→ Work request: An exact printout of all the entries is required.
-- Dataset records follows --
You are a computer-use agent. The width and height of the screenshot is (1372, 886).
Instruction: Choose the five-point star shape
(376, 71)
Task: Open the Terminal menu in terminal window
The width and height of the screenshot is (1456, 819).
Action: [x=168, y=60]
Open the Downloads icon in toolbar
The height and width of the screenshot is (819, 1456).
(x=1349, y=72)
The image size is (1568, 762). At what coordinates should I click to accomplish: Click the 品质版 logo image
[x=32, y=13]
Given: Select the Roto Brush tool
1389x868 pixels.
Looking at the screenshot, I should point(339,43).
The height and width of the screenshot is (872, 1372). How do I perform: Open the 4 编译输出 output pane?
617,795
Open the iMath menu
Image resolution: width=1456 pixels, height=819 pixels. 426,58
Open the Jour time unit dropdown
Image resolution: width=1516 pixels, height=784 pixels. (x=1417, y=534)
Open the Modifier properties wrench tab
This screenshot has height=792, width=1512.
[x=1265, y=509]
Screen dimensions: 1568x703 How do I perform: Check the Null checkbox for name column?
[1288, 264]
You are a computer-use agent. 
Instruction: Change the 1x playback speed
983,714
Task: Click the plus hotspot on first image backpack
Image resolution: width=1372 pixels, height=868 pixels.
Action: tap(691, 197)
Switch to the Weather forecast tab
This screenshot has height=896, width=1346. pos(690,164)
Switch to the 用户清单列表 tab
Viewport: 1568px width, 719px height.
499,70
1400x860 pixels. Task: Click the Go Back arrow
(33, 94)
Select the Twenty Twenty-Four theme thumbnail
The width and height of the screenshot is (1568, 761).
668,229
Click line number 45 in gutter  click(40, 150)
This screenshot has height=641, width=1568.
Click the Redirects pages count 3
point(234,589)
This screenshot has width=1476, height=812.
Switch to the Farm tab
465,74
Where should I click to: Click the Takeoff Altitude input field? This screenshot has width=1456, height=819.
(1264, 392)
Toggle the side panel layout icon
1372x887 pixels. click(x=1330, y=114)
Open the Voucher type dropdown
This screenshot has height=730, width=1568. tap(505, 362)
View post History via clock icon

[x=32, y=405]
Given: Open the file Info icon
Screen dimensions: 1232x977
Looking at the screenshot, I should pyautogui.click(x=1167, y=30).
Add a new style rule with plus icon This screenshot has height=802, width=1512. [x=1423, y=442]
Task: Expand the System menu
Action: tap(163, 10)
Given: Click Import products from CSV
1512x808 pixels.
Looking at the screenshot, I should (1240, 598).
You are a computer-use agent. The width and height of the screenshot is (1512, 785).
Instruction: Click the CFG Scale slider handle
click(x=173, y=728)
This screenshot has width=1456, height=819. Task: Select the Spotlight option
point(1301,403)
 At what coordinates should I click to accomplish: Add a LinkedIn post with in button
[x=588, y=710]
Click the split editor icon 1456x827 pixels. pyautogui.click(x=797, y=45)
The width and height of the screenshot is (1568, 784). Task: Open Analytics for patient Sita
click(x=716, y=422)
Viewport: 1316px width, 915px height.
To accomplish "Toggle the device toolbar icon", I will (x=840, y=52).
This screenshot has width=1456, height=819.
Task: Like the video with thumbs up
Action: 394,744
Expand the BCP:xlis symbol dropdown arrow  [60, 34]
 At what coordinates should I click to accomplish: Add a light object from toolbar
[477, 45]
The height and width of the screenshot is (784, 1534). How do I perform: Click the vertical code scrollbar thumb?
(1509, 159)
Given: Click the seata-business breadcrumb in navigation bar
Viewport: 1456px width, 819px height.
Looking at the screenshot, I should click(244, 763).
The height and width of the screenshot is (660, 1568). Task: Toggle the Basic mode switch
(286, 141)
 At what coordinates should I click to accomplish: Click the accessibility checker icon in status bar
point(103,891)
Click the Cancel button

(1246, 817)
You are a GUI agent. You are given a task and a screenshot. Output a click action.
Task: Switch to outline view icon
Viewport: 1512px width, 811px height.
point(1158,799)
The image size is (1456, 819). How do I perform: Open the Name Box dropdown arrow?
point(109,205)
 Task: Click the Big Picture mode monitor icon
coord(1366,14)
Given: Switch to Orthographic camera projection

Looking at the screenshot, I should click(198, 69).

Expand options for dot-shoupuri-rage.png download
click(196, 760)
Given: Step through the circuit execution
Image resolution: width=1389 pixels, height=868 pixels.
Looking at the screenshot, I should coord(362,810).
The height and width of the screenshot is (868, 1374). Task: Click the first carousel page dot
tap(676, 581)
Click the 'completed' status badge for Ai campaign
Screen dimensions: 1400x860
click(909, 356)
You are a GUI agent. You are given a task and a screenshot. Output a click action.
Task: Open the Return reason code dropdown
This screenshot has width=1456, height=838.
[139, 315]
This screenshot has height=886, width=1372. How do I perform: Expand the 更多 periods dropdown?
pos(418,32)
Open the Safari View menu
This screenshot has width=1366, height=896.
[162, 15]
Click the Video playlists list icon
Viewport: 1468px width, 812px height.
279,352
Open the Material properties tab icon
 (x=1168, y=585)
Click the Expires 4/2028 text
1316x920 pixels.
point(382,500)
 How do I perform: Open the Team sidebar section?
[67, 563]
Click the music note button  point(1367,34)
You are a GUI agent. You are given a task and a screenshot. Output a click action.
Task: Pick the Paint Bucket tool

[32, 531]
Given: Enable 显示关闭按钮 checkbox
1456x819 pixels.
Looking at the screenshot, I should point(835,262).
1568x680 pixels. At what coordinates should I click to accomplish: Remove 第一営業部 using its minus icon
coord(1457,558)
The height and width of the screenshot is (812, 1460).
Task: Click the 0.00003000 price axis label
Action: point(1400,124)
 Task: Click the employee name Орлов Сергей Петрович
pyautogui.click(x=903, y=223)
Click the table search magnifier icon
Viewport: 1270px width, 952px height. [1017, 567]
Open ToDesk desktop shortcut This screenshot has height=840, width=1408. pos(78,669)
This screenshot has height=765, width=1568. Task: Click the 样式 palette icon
-- Dataset records concluded --
→ Output for this exercise:
You are a computer-use agent. The width and height of the screenshot is (1372, 886).
Instruction: Choose the five-point star shape
(376, 71)
Task: Open the Terminal menu in terminal window
The width and height of the screenshot is (1456, 819).
Action: [x=168, y=60]
Open the Downloads icon in toolbar
The height and width of the screenshot is (819, 1456).
(x=1349, y=72)
The image size is (1568, 762). At what coordinates should I click to accomplish: Click the 品质版 logo image
[x=32, y=13]
Given: Select the Roto Brush tool
1389x868 pixels.
Looking at the screenshot, I should point(339,43).
The height and width of the screenshot is (872, 1372). How do I perform: Open the 4 编译输出 output pane?
617,795
Open the iMath menu
Image resolution: width=1456 pixels, height=819 pixels. 426,58
Open the Jour time unit dropdown
Image resolution: width=1516 pixels, height=784 pixels. (x=1417, y=534)
Open the Modifier properties wrench tab
This screenshot has height=792, width=1512.
[x=1265, y=509]
Screen dimensions: 1568x703 How do I perform: Check the Null checkbox for name column?
[1288, 264]
You are a computer-use agent. 
Instruction: Change the 1x playback speed
983,714
Task: Click the plus hotspot on first image backpack
Image resolution: width=1372 pixels, height=868 pixels.
Action: tap(691, 197)
Switch to the Weather forecast tab
This screenshot has height=896, width=1346. pos(690,164)
Switch to the 用户清单列表 tab
Viewport: 1568px width, 719px height.
499,70
1400x860 pixels. Task: Click the Go Back arrow
(33, 94)
Select the Twenty Twenty-Four theme thumbnail
The width and height of the screenshot is (1568, 761).
668,229
Click line number 45 in gutter  click(40, 150)
This screenshot has height=641, width=1568.
Click the Redirects pages count 3
point(234,589)
This screenshot has width=1476, height=812.
Switch to the Farm tab
465,74
Where should I click to: Click the Takeoff Altitude input field? This screenshot has width=1456, height=819.
(1264, 392)
Toggle the side panel layout icon
1372x887 pixels. click(x=1330, y=114)
Open the Voucher type dropdown
This screenshot has height=730, width=1568. tap(505, 362)
View post History via clock icon

[x=32, y=405]
Given: Open the file Info icon
Screen dimensions: 1232x977
Looking at the screenshot, I should pyautogui.click(x=1167, y=30).
Add a new style rule with plus icon This screenshot has height=802, width=1512. [x=1423, y=442]
Task: Expand the System menu
Action: tap(163, 10)
Given: Click Import products from CSV
1512x808 pixels.
Looking at the screenshot, I should (1240, 598).
You are a computer-use agent. The width and height of the screenshot is (1512, 785).
Instruction: Click the CFG Scale slider handle
click(x=173, y=728)
This screenshot has width=1456, height=819. Task: Select the Spotlight option
point(1301,403)
 At what coordinates should I click to accomplish: Add a LinkedIn post with in button
[x=588, y=710]
Click the split editor icon 1456x827 pixels. pyautogui.click(x=797, y=45)
The width and height of the screenshot is (1568, 784). Task: Open Analytics for patient Sita
click(x=716, y=422)
Viewport: 1316px width, 915px height.
To accomplish "Toggle the device toolbar icon", I will (x=840, y=52).
This screenshot has width=1456, height=819.
Task: Like the video with thumbs up
Action: 394,744
Expand the BCP:xlis symbol dropdown arrow  [60, 34]
 At what coordinates should I click to accomplish: Add a light object from toolbar
[477, 45]
The height and width of the screenshot is (784, 1534). How do I perform: Click the vertical code scrollbar thumb?
(1509, 159)
Given: Click the seata-business breadcrumb in navigation bar
Viewport: 1456px width, 819px height.
Looking at the screenshot, I should click(244, 763).
The height and width of the screenshot is (660, 1568). Task: Toggle the Basic mode switch
(286, 141)
 At what coordinates should I click to accomplish: Click the accessibility checker icon in status bar
point(103,891)
Click the Cancel button

(1246, 817)
You are a GUI agent. You are given a task and a screenshot. Output a click action.
Task: Switch to outline view icon
Viewport: 1512px width, 811px height.
point(1158,799)
The image size is (1456, 819). How do I perform: Open the Name Box dropdown arrow?
point(109,205)
 Task: Click the Big Picture mode monitor icon
coord(1366,14)
Given: Switch to Orthographic camera projection

Looking at the screenshot, I should click(198, 69).

Expand options for dot-shoupuri-rage.png download
click(196, 760)
Given: Step through the circuit execution
Image resolution: width=1389 pixels, height=868 pixels.
Looking at the screenshot, I should coord(362,810).
The height and width of the screenshot is (868, 1374). Task: Click the first carousel page dot
tap(676, 581)
Click the 'completed' status badge for Ai campaign
Screen dimensions: 1400x860
click(909, 356)
You are a GUI agent. You are given a task and a screenshot. Output a click action.
Task: Open the Return reason code dropdown
This screenshot has width=1456, height=838.
[139, 315]
This screenshot has height=886, width=1372. How do I perform: Expand the 更多 periods dropdown?
pos(418,32)
Open the Safari View menu
This screenshot has width=1366, height=896.
[162, 15]
Click the Video playlists list icon
Viewport: 1468px width, 812px height.
279,352
Open the Material properties tab icon
 (x=1168, y=585)
Click the Expires 4/2028 text
1316x920 pixels.
point(382,500)
 How do I perform: Open the Team sidebar section?
[67, 563]
Click the music note button  point(1367,34)
You are a GUI agent. You are given a task and a screenshot. Output a click action.
Task: Pick the Paint Bucket tool

[32, 531]
Given: Enable 显示关闭按钮 checkbox
1456x819 pixels.
Looking at the screenshot, I should point(835,262).
1568x680 pixels. At what coordinates should I click to accomplish: Remove 第一営業部 using its minus icon
coord(1457,558)
The height and width of the screenshot is (812, 1460).
Task: Click the 0.00003000 price axis label
Action: point(1400,124)
 Task: Click the employee name Орлов Сергей Петрович
pyautogui.click(x=903, y=223)
Click the table search magnifier icon
Viewport: 1270px width, 952px height. [1017, 567]
Open ToDesk desktop shortcut This screenshot has height=840, width=1408. pos(78,669)
This screenshot has height=765, width=1568. Task: Click the 样式 palette icon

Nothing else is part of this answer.